RTC Accessibility User Requirements

Abstract

This document outlines various accessibility related user needs, requirements and scenarios for real-time communication (RTC). These user needs should drive accessibility requirements in various related specifications and the overall architecture that enables it. It first introduces a definition of RTC as used throughout the document and outlines how RTC accessibility can support the needs of people with disabilities. It defines the term user needs as used throughout the document and then goes on to list a range of these user needs and their related requirements. Following that some quality related scenarios are outlined and finally a data table that maps the user needs contained in this document to related use case requirements found in other technical specifications.

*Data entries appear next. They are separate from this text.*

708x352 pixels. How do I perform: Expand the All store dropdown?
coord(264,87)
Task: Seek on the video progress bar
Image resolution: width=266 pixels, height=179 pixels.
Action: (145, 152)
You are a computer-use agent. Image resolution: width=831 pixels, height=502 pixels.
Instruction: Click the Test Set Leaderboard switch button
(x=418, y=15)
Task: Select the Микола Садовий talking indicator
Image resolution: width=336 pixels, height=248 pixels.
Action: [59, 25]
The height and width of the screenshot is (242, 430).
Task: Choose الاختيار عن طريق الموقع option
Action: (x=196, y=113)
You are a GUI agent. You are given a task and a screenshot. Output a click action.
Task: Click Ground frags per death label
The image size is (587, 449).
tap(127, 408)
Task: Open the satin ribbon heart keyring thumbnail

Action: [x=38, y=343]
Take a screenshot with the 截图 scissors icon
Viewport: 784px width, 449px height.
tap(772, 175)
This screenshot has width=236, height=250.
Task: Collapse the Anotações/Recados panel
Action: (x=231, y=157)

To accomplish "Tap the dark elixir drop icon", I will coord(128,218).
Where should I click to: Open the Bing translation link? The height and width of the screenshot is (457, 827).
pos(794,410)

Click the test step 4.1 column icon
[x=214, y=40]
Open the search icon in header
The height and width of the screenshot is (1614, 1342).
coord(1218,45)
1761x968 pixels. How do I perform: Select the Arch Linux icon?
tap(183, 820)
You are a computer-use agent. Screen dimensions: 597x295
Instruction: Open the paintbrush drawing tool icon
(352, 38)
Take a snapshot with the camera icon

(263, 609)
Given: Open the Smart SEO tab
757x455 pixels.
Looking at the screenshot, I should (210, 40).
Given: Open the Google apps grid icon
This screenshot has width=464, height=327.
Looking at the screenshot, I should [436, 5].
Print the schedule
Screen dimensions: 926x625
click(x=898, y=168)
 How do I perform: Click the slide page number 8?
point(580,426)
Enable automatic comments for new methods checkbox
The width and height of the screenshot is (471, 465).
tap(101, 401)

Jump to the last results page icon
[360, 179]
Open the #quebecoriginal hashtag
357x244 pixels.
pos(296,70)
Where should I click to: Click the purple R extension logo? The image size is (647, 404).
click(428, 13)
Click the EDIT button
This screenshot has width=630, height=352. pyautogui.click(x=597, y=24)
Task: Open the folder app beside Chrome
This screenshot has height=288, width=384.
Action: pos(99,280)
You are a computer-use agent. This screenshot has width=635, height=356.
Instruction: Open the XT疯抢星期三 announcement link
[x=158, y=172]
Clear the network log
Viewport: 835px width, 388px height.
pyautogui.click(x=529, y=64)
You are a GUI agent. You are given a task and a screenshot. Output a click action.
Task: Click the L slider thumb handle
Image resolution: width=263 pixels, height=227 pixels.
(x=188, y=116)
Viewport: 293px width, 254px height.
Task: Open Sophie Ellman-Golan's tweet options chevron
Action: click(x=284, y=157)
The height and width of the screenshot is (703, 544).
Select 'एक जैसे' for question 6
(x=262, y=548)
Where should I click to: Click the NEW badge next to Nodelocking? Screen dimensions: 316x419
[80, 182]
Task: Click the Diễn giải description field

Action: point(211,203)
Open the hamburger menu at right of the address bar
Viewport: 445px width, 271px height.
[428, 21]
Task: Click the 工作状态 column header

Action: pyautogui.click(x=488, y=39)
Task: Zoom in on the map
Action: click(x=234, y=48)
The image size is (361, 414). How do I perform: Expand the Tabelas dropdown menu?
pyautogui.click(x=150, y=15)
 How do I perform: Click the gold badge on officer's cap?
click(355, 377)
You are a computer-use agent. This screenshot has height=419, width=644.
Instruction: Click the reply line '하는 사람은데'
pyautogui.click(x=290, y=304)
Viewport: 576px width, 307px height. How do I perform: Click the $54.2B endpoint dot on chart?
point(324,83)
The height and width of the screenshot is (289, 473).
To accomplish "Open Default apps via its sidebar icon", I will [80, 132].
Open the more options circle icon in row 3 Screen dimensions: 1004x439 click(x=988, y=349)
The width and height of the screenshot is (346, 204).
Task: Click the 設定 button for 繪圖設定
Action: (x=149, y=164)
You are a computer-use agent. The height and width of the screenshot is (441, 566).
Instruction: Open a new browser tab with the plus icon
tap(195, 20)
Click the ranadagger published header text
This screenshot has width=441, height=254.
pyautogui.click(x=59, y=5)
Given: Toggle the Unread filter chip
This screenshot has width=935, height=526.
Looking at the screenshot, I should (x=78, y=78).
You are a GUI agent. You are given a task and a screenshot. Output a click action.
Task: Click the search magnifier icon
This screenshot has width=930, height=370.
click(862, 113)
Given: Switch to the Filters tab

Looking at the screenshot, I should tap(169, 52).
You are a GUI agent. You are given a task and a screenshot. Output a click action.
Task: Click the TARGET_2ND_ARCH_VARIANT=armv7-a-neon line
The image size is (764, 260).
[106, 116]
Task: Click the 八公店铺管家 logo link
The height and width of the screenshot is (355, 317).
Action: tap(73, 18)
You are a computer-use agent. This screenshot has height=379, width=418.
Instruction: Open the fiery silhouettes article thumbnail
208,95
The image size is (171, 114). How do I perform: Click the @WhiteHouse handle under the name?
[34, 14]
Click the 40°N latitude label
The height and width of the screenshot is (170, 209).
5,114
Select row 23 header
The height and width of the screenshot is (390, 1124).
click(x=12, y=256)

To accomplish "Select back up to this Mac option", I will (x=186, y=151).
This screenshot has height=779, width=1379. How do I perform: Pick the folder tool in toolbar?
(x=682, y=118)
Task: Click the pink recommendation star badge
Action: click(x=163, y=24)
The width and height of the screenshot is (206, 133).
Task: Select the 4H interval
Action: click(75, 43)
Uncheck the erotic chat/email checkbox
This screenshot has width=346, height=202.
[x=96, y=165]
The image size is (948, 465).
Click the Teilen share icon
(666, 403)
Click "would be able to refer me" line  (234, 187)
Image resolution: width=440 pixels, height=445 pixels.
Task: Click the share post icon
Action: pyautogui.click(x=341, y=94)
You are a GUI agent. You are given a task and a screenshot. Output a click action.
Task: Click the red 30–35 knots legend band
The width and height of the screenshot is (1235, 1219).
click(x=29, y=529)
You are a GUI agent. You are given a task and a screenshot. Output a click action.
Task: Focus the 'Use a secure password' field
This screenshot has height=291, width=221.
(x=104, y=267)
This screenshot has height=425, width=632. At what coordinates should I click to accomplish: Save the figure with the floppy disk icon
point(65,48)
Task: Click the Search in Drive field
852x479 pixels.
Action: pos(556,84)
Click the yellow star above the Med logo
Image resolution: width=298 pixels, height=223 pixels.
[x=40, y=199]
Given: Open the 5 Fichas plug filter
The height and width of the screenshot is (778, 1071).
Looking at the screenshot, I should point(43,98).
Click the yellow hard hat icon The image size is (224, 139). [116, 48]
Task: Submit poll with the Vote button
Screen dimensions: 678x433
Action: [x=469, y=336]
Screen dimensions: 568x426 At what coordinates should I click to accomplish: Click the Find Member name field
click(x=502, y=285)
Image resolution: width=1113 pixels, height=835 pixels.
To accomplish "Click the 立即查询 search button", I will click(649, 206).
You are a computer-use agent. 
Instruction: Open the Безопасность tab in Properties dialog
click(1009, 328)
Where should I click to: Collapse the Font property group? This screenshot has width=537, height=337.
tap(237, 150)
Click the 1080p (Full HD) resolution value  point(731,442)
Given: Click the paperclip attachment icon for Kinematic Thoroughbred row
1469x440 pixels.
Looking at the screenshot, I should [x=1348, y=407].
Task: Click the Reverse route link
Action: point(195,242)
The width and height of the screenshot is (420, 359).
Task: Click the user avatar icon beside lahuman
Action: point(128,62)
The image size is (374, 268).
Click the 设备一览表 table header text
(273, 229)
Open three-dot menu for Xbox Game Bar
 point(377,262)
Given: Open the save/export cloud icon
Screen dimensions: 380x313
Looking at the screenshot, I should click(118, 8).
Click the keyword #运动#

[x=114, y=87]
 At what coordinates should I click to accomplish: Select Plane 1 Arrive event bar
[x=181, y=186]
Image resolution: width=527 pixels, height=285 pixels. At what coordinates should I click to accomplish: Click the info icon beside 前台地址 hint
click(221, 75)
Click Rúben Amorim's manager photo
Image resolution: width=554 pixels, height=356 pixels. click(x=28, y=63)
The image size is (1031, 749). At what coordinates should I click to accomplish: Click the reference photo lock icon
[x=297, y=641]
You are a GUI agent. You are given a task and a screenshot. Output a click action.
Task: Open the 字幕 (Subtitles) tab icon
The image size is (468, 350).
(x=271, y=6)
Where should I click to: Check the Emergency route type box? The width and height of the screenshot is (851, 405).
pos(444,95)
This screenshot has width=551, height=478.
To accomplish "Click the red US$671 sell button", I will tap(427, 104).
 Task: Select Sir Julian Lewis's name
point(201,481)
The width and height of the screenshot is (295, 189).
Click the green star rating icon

This document is most explicitly not a collection of baseline requirements. It is also important to note that some of the requirements may be implemented at a system or platform level, and some may be authoring requirements.

The following outlines a range of user needs and requirements. The user needs have also been compared to existing use cases for real-time text (RTT) such as the IETF 'Framework for Real-Time Text over IP Using the Session Initiation Protocol (SIP)' RFC 5194 and the European Procurement Standard EN 301 549. [rtt-sip] [EN301-549]

User Need 1: A deaf or hard of hearing user needs to anchor or pin certain windows in an RTC application so both a sign language interpreter and the person speaking (whose speech is being interpreted) are simultaneously visible.
REQ 1a: Provide the ability to anchor or pin specific windows so the user can associate the sign language interpreter with the correct speaker.
REQ 1b: Allow the use of flexible pinning of captions or other related content alternatives. This may be to second screen devices.
REQ 1c: Ensure the source of any captions, transcriptions or other alternatives is clear to the user, even when second screen devices are used.
REQ 1d: Atomic pieces of data such as information regarding the person currently speaking, activities such as the people entering or leaving a meeting, or the last message posted in the chat channel, can be pinned to a user interface.
REQ 1e: For pinned content, there is a need to handle and support the metadata that allows the client engine to re-aggregate or re-route any pinned content.
REQ 1f: A user should have the ability to change the size of the window especially for sign language interpreters, certified deaf interpreters, and signing people.

Note

Not all atomic items necessarily are pinned next to other atomic elements but some may be dependent, related or updated synchronously. For example, if there are multiple atomic data points destined for an 80 character braille display that has been sectioned to display 4 atomic items in up to 19 spaces each (leaving at least one blank cell for spacing).

Note

Here the term atomic relates to small pieces of data. For the purposes of accessibility conformance testing, the definitions and use of the terms 'atomic' and 'atomic rules' may also be useful. [applicability-atomic] [rule-types]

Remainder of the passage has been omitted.